*** Begin section ***

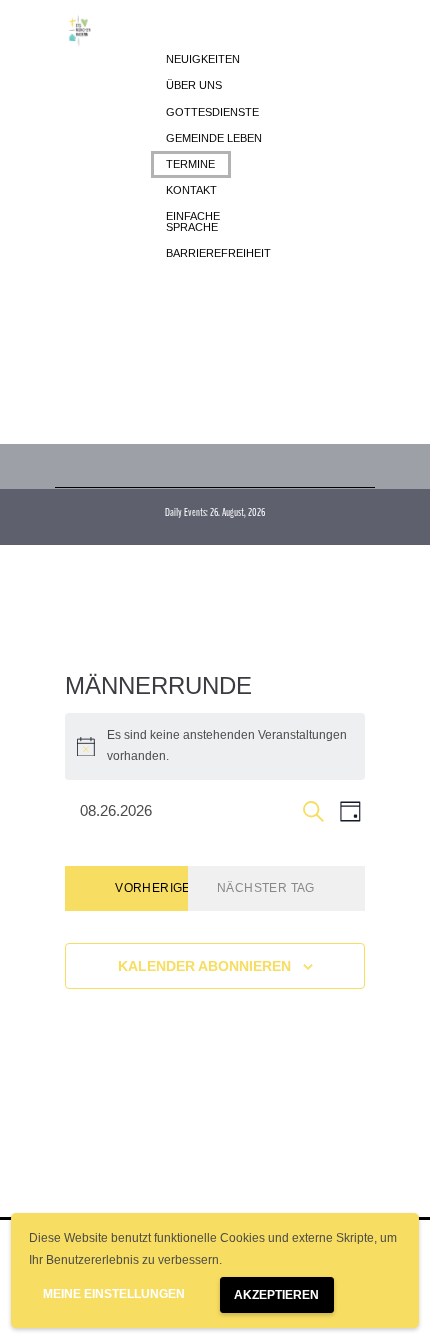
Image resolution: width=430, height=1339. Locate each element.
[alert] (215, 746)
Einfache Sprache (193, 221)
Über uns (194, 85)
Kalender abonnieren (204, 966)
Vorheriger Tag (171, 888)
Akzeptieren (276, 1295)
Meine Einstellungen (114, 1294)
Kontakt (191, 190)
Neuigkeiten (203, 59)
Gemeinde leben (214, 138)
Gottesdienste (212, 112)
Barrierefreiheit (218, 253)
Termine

*** End section ***

__Task description__: A precise repetition of every entry, free of pictures, is the expected answer.

__Exercise output__:
Image resolution: width=430, height=1339. Locate each element.
[alert] (215, 746)
Einfache Sprache (193, 221)
Über uns (194, 85)
Kalender abonnieren (204, 966)
Vorheriger Tag (171, 888)
Akzeptieren (276, 1295)
Meine Einstellungen (114, 1294)
Kontakt (191, 190)
Neuigkeiten (203, 59)
Gemeinde leben (214, 138)
Gottesdienste (212, 112)
Barrierefreiheit (218, 253)
Termine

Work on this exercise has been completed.